Here are three snippets.
=SAMPLE 1====================================
BLAH:
BLAH:
BLAH:
DATE: FEBRUARY 30, 2002
DWG REV: -NA-
CRO REV: -NA-
DAT REV: -NA-
SHT REV: -NA-
DETAIL: BLAH
DYPN NUMBER: BLAH
MATERIAL: ALLOY 625
PIPE LENGTH: BLAH
DIAMETER: 2.375
THICKNESS: .109
BEND RAD: 6.000
BLAH:
BLAH:
=SAMPLE 2====================================
BLAH:
BLAH:
BLAH:
DATE: FEBRUARY 31, 2002
DWG REV: -NA-
CRO REV: -NA-
DAT REV: -NA-
SHT REV: -NA-
DETAIL: BLAH
DYPN NUMBER: BLAH
MATERIAL: NICKEL-COPPER
PIPE LENGTH: BLAH
DIAMETER: .840
THICKNESS: .109
BEND RAD: 2.500
BLAH:
BLAH:
=SAMPLE 3====================================
BLAH:
BLAH:
BLAH:
DATE: FEBRUARY 32, 2002
DWG REV: -NA-
CRO REV: -NA-
DAT REV: -NA-
SHT REV: -NA-
DETAIL: BLAH
DYPN NUMBER: BLAH
MATERIAL: CUNI 70:30
PIPE LENGTH: BLAH
DIAMETER: .840
THICKNESS: .120
BEND RAD: 2.500
BLAH:
BLAH: -
Thanks for the data.
Using that data, the regex
(?s)MATERIAL:\h*\w+.*?DIAMETER:\h*[\.\d]+
finds three matches (I assume you intended for all three samples to match).If you want details on that regex, see https://regexr.com/468dg, which I saved with that data and regex.
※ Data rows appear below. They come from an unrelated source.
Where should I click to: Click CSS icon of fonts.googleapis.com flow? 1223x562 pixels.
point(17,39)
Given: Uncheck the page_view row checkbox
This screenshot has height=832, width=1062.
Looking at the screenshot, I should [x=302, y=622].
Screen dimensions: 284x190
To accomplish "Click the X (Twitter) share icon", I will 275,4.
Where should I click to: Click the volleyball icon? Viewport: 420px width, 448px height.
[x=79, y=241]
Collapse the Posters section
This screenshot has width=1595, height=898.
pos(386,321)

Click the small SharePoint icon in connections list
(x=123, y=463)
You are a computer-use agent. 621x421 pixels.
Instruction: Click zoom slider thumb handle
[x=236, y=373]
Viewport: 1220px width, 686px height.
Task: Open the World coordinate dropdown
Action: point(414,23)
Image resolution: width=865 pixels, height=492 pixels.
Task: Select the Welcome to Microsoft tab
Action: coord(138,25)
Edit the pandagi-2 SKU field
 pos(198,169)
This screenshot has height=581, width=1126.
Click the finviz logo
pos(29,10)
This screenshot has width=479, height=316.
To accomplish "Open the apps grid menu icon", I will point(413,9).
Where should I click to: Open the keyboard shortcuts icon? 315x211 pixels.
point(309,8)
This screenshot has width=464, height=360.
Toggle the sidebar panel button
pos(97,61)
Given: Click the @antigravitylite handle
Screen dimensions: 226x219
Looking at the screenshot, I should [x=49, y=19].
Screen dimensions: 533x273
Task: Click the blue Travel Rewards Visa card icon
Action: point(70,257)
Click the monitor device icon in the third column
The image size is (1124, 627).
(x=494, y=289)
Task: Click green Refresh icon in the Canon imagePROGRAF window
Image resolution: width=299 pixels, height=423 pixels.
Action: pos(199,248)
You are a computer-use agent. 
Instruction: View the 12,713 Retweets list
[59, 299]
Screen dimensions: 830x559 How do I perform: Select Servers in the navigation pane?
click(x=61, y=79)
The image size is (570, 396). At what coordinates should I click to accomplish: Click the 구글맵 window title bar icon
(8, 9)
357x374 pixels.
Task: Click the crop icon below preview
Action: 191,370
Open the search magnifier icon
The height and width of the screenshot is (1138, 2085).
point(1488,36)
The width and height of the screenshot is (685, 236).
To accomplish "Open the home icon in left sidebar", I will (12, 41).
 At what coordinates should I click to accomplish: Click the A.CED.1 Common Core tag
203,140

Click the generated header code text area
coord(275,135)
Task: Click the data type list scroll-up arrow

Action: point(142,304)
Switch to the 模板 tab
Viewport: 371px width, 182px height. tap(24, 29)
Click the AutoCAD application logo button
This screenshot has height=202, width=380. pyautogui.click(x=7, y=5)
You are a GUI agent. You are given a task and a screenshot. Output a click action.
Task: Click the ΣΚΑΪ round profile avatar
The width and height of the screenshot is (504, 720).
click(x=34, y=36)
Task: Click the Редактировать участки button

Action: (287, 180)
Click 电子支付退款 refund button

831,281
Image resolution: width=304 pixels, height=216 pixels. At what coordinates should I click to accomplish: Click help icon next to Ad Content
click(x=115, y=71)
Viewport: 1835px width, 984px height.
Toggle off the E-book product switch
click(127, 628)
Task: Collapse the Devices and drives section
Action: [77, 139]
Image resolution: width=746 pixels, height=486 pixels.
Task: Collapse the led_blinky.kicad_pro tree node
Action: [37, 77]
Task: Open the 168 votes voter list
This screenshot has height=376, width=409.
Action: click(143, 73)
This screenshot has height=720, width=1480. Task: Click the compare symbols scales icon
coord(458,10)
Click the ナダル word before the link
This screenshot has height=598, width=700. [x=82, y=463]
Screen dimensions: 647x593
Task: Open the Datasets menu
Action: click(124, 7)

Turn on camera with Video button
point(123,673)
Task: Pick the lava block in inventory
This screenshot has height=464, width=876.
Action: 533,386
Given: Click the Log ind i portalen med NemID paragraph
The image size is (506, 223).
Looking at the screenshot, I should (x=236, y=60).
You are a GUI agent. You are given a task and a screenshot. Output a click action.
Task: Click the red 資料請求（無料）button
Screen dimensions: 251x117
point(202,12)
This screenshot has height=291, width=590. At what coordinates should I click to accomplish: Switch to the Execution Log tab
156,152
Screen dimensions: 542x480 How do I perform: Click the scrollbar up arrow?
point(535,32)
As a reminder, this FAQ will direct you to plenty of regex documentation for future search/replace/mark needs.
-
take that file to excel
separate line at “:” so that variable name and value come in two columns
then sort that in excel so that all same variable name come together.then do your thing.
combing two column to get a single line (reverse of what you did above)
bring file back to npp.If you want original order, after taking the file to excel you can put a 3rd column and fill it will 1,2,3 serial no. for you entire data.
after first sorting, it will come to variable name order
so after finishing your data manipulation, sort again on this serial no. column and you get data in your original order.thanks.